I wrote those into the appropriate panels and folded the clicker together. I had planned, at the beginning, to draw this all on my PC, type in all of the words and print it out, but I like the retro look of this version. It now sits on my desk, in one of my in trays, reminding me to pause and ask my fortune.

Posted in DS106, Poetry | Tagged | 5 Comments

Lines of Thought

It started with a tweet

It became a Daily Create

T.S. Eliot wrote in his poem The Waste Land ‘You cannot say, or guess, for you know only / A heap of broken images…’. Add your line of thought to this Shared Google Doc  #DS106 poem and see if we can get to 106 lines of thought that are a collection of images, not broken.  Or tweet @wentale.
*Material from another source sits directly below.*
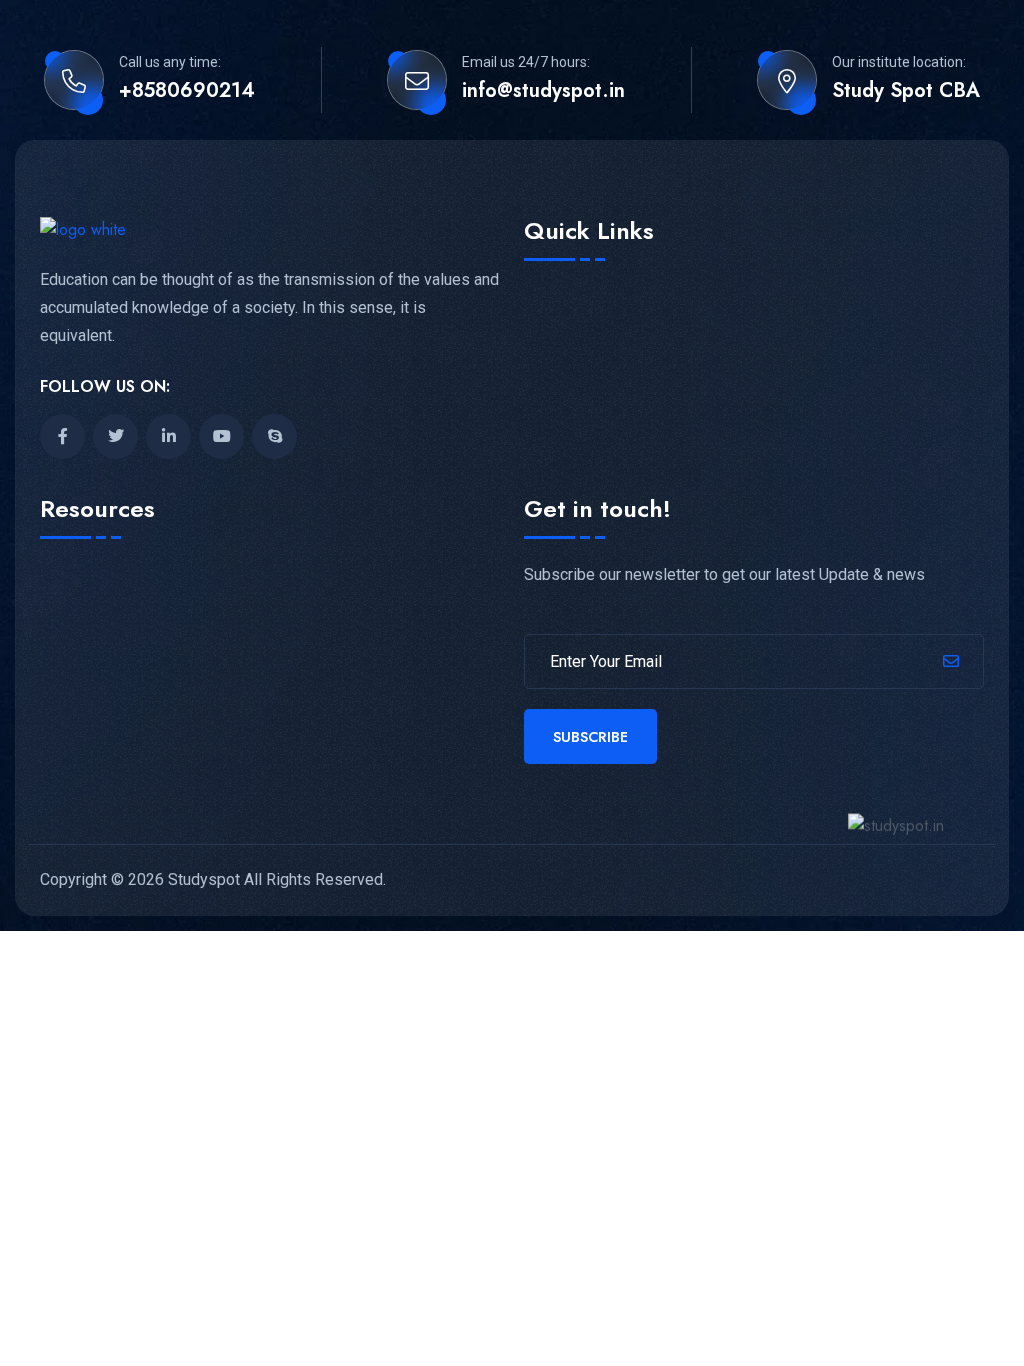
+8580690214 (187, 91)
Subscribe (590, 737)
And then it took off. Kevin made a word cloud

People sampled the poem, a stanza echoed in my head:

Take this hammer, take this chisel
Take some time to work alone
Shatter the surface of intentions
Surface this collaborative poem

I needed to make this tangible – why did I start thinking about papier mache? … And so the idea was born. I printed the poem and ripped it up. I found a saucer and diluted glue. Over a few days I pasted and pasted. I saved my favourite stanza and glued it to the middle. I painted with fountain pen ink, I sprayed with varnish.

Lines of Thought

Sometimes we don’t know what we need until it happens. This grounded me, relaxed me, took me out of myself. It’s on a shelf in my line of sight to remind me to pause sometimes and simply be.